# Exercise brief:
From the entries that follow, copy exactly the lines beginning at the line holding "Pokémon Channel (19, 1136)" and continuing through the line holding "Pikachu's PikaBoo (19, 1662)".

# Supplied information:
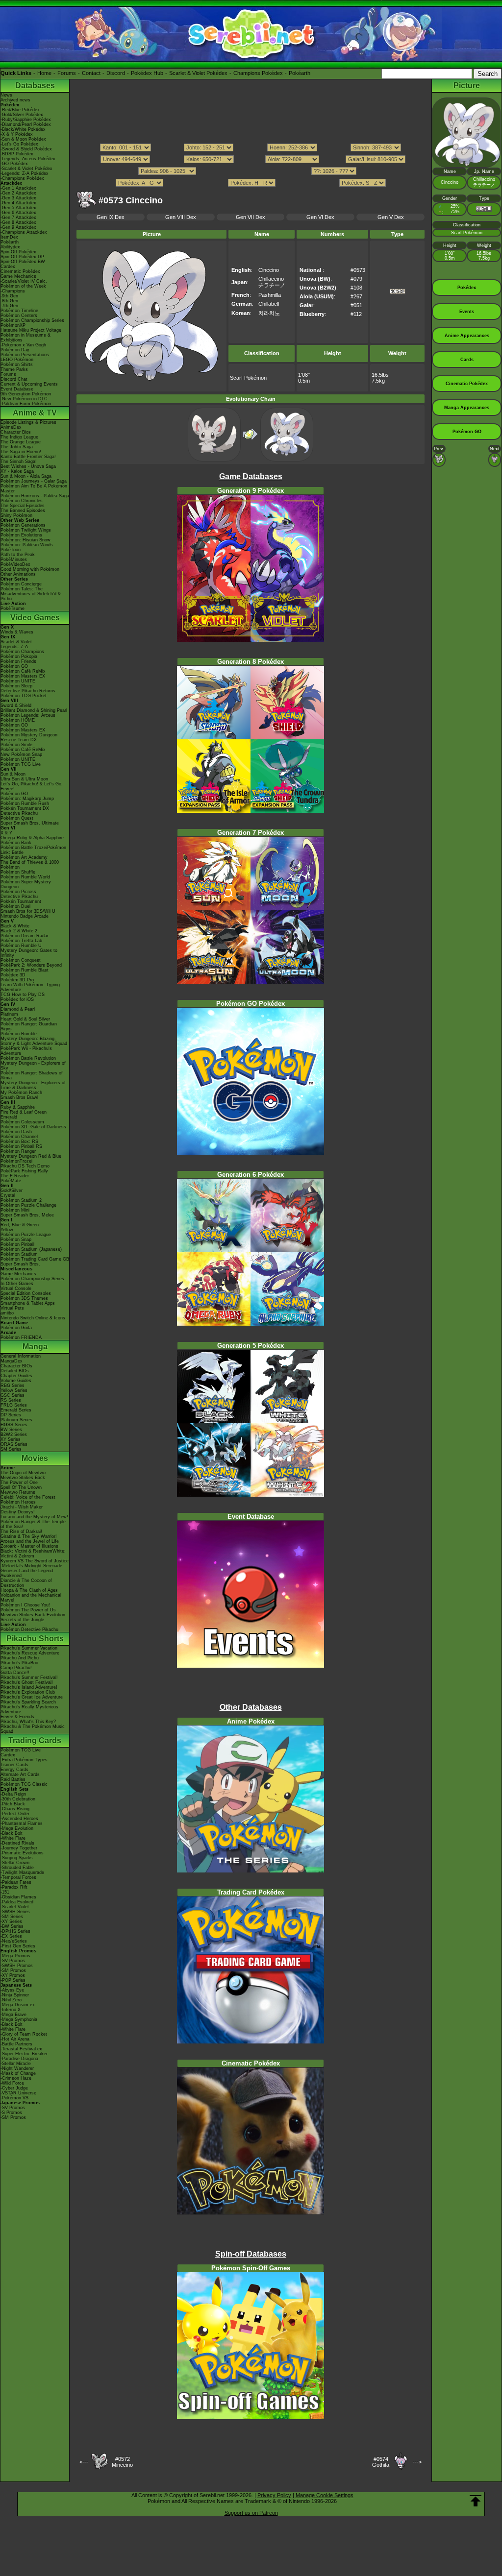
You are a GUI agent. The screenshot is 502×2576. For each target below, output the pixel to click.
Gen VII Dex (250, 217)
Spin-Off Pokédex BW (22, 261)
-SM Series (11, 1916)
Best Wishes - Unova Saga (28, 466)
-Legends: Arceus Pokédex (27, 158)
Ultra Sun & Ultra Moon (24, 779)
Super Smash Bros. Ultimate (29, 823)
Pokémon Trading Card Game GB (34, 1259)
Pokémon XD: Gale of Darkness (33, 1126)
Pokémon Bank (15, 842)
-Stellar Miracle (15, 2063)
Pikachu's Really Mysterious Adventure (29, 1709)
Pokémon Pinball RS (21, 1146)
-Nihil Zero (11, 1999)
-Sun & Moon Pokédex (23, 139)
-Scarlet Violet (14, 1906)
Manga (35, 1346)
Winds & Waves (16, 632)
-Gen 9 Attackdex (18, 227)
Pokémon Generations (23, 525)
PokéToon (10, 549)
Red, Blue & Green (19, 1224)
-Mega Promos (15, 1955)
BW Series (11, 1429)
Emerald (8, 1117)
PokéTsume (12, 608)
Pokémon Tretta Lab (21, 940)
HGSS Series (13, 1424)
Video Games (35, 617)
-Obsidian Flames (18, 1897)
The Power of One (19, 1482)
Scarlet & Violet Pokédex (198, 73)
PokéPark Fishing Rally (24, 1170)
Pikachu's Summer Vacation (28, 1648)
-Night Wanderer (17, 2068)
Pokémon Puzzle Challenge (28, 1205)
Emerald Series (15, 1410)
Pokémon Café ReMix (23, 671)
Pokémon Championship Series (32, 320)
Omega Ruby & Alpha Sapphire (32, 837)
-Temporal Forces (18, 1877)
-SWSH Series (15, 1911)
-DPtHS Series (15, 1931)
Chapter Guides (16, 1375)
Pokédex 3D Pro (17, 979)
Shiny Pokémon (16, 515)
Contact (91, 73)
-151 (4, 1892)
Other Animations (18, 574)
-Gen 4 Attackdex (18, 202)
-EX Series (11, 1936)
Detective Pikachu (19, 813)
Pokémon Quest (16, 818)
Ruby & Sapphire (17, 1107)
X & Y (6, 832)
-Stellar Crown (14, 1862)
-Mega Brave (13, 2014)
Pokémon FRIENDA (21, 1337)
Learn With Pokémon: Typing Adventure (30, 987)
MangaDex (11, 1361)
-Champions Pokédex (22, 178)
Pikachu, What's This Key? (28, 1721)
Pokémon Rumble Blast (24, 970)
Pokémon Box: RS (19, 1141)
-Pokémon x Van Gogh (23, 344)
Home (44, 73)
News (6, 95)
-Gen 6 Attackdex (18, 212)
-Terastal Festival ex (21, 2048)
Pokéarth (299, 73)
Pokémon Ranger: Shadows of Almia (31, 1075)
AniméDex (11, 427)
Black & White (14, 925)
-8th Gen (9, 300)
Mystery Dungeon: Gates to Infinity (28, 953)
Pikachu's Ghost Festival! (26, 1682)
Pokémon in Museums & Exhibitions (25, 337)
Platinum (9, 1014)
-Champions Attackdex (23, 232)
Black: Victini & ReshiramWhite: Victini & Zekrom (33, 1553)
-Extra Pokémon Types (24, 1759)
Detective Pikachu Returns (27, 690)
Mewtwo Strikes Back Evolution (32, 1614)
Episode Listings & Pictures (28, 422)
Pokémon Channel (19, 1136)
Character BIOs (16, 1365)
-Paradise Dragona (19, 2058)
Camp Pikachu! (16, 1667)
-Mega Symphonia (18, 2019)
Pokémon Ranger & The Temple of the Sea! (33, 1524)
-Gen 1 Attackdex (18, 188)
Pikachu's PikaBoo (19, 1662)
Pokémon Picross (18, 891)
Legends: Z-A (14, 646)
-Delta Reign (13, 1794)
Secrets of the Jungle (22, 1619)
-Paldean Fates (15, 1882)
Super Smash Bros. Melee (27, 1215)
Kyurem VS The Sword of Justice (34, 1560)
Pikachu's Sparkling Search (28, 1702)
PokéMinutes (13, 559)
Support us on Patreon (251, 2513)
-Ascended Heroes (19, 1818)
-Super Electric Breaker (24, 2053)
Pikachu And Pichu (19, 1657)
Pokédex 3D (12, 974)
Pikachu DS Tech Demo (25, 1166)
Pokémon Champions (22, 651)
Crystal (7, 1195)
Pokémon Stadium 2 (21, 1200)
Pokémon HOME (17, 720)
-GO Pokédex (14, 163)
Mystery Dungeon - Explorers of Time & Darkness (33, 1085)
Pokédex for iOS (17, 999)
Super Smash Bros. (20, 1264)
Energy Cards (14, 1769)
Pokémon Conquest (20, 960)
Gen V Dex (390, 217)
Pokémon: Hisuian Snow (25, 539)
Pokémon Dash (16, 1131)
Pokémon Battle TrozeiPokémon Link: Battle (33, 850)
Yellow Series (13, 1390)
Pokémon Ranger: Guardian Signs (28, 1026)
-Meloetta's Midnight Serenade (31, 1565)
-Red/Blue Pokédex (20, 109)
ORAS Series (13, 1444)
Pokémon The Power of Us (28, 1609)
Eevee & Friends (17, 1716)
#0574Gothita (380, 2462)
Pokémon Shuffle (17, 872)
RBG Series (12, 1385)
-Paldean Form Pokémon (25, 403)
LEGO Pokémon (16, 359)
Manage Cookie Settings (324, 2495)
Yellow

# Finished task:
Pokémon Channel (19, 1136)
Character BIOs (16, 1365)
-Paradise Dragona (19, 2058)
Camp Pikachu! (16, 1667)
-Mega Symphonia (18, 2019)
Pokémon Ranger & The Temple of the Sea! (33, 1524)
-Gen 1 Attackdex (18, 188)
Pikachu's PikaBoo (19, 1662)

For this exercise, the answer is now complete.